Given exercise: Lay out every line of the items below as a numbered list, and leave out the blank lines.
[Start Supplied entries]
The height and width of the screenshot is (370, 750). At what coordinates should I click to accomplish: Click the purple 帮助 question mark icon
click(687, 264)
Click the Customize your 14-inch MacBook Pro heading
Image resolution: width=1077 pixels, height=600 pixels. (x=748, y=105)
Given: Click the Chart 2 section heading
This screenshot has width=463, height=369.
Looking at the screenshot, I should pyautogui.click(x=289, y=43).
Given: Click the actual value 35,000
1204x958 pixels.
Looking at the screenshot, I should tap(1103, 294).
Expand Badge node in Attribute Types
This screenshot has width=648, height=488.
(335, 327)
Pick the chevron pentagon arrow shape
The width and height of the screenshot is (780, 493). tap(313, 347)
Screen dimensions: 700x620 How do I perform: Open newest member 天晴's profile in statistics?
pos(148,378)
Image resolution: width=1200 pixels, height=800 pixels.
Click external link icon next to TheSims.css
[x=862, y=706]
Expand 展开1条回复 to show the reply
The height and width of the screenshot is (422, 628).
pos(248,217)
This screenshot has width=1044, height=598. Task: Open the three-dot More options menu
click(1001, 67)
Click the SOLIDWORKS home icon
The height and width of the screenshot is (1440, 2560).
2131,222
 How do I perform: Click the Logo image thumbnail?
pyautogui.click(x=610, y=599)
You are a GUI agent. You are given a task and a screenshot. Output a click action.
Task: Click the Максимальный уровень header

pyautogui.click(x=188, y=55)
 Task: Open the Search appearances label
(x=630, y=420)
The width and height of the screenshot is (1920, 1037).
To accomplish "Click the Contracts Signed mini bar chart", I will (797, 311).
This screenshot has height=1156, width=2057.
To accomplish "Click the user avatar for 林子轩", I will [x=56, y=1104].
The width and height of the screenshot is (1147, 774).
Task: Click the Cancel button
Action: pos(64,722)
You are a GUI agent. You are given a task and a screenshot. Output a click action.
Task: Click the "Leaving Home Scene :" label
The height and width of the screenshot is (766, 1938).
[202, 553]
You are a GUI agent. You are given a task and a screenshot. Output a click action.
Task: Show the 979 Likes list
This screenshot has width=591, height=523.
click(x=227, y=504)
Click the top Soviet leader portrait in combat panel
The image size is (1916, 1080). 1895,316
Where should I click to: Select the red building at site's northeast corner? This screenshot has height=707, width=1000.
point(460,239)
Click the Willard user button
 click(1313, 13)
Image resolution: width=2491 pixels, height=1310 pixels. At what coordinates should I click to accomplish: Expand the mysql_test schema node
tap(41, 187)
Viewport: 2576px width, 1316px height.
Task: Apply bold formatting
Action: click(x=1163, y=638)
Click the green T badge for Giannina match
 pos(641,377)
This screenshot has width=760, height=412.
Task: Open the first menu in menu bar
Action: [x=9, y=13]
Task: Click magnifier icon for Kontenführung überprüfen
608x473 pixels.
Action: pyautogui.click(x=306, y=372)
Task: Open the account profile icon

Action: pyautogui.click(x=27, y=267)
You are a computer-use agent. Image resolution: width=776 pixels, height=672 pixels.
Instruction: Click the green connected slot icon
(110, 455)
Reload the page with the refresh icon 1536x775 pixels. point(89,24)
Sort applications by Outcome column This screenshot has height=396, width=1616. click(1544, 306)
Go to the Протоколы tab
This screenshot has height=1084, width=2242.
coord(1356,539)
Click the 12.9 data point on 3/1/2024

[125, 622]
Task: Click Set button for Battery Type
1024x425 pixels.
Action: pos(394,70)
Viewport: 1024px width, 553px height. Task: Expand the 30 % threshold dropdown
[End Supplied entries]
Result of the task:
1. The height and width of the screenshot is (370, 750). At what coordinates should I click to accomplish: Click the purple 帮助 question mark icon
2. click(687, 264)
3. Click the Customize your 14-inch MacBook Pro heading
4. Image resolution: width=1077 pixels, height=600 pixels. (x=748, y=105)
5. Given: Click the Chart 2 section heading
6. This screenshot has width=463, height=369.
7. Looking at the screenshot, I should pyautogui.click(x=289, y=43).
8. Given: Click the actual value 35,000
9. 1204x958 pixels.
10. Looking at the screenshot, I should tap(1103, 294).
11. Expand Badge node in Attribute Types
12. This screenshot has width=648, height=488.
13. (335, 327)
14. Pick the chevron pentagon arrow shape
15. The width and height of the screenshot is (780, 493). tap(313, 347)
16. Screen dimensions: 700x620 How do I perform: Open newest member 天晴's profile in statistics?
17. pos(148,378)
18. Image resolution: width=1200 pixels, height=800 pixels.
19. Click external link icon next to TheSims.css
20. [x=862, y=706]
21. Expand 展开1条回复 to show the reply
22. The height and width of the screenshot is (422, 628).
23. pos(248,217)
24. This screenshot has width=1044, height=598. Task: Open the three-dot More options menu
25. click(1001, 67)
26. Click the SOLIDWORKS home icon
27. The height and width of the screenshot is (1440, 2560).
28. 2131,222
29.  How do I perform: Click the Logo image thumbnail?
30. pyautogui.click(x=610, y=599)
31. You are a GUI agent. You are given a task and a screenshot. Output a click action.
32. Task: Click the Максимальный уровень header
33. pyautogui.click(x=188, y=55)
34.  Task: Open the Search appearances label
35. (x=630, y=420)
36. The width and height of the screenshot is (1920, 1037).
37. To accomplish "Click the Contracts Signed mini bar chart", I will (797, 311).
38. This screenshot has height=1156, width=2057.
39. To accomplish "Click the user avatar for 林子轩", I will [x=56, y=1104].
40. The width and height of the screenshot is (1147, 774).
41. Task: Click the Cancel button
42. Action: pos(64,722)
43. You are a GUI agent. You are given a task and a screenshot. Output a click action.
44. Task: Click the "Leaving Home Scene :" label
45. The height and width of the screenshot is (766, 1938).
46. [202, 553]
47. You are a GUI agent. You are given a task and a screenshot. Output a click action.
48. Task: Show the 979 Likes list
49. This screenshot has width=591, height=523.
50. click(x=227, y=504)
51. Click the top Soviet leader portrait in combat panel
52. The image size is (1916, 1080). 1895,316
53. Where should I click to: Select the red building at site's northeast corner? This screenshot has height=707, width=1000.
54. point(460,239)
55. Click the Willard user button
56.  click(1313, 13)
57. Image resolution: width=2491 pixels, height=1310 pixels. At what coordinates should I click to accomplish: Expand the mysql_test schema node
58. tap(41, 187)
59. Viewport: 2576px width, 1316px height.
60. Task: Apply bold formatting
61. Action: click(x=1163, y=638)
62. Click the green T badge for Giannina match
63.  pos(641,377)
64. This screenshot has width=760, height=412.
65. Task: Open the first menu in menu bar
66. Action: [x=9, y=13]
67. Task: Click magnifier icon for Kontenführung überprüfen
68. 608x473 pixels.
69. Action: pyautogui.click(x=306, y=372)
70. Task: Open the account profile icon
71. Action: pyautogui.click(x=27, y=267)
72. You are a computer-use agent. Image resolution: width=776 pixels, height=672 pixels.
73. Instruction: Click the green connected slot icon
74. (110, 455)
75. Reload the page with the refresh icon 1536x775 pixels. point(89,24)
76. Sort applications by Outcome column This screenshot has height=396, width=1616. click(1544, 306)
77. Go to the Протоколы tab
78. This screenshot has height=1084, width=2242.
79. coord(1356,539)
80. Click the 12.9 data point on 3/1/2024
81. [125, 622]
82. Task: Click Set button for Battery Type
83. 1024x425 pixels.
84. Action: pos(394,70)
85. Viewport: 1024px width, 553px height. Task: Expand the 30 % threshold dropdown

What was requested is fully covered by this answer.